Start of Block

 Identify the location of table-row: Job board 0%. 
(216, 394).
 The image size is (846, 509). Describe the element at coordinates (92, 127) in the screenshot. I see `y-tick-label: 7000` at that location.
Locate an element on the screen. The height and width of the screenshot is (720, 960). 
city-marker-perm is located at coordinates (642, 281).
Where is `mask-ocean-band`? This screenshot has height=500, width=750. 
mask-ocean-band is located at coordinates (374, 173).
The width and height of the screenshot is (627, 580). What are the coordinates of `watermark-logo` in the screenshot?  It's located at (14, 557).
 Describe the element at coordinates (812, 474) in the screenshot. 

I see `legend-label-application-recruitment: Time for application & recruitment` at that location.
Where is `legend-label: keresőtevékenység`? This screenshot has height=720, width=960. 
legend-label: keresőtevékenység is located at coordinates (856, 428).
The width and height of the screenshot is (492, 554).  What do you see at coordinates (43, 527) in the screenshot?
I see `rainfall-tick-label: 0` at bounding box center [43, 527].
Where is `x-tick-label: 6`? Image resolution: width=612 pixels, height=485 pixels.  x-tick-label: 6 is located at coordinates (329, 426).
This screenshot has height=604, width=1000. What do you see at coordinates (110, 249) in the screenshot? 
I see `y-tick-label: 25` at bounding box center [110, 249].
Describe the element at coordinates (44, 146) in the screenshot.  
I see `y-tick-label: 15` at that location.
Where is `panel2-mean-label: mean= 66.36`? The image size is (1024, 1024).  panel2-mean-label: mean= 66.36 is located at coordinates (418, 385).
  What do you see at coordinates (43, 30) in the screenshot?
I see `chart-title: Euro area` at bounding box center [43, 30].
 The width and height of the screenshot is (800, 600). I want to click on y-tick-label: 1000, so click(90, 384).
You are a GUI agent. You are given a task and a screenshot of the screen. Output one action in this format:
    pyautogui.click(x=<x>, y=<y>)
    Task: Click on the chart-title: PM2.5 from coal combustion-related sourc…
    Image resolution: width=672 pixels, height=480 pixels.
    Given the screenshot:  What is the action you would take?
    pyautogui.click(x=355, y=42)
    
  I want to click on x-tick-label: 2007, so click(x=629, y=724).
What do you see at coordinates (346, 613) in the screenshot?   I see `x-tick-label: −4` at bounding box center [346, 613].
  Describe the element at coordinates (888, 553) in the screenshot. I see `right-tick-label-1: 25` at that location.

End of Block

> [What the exercise asks]: Print the stretch of the listing from the line that contains "has height=720, width=960." through the line that contains "center [43, 527].", reproducing each line exactly.

> [Written response]:
Where is `legend-label: keresőtevékenység`? This screenshot has height=720, width=960. 
legend-label: keresőtevékenység is located at coordinates (856, 428).
The width and height of the screenshot is (492, 554).  What do you see at coordinates (43, 527) in the screenshot?
I see `rainfall-tick-label: 0` at bounding box center [43, 527].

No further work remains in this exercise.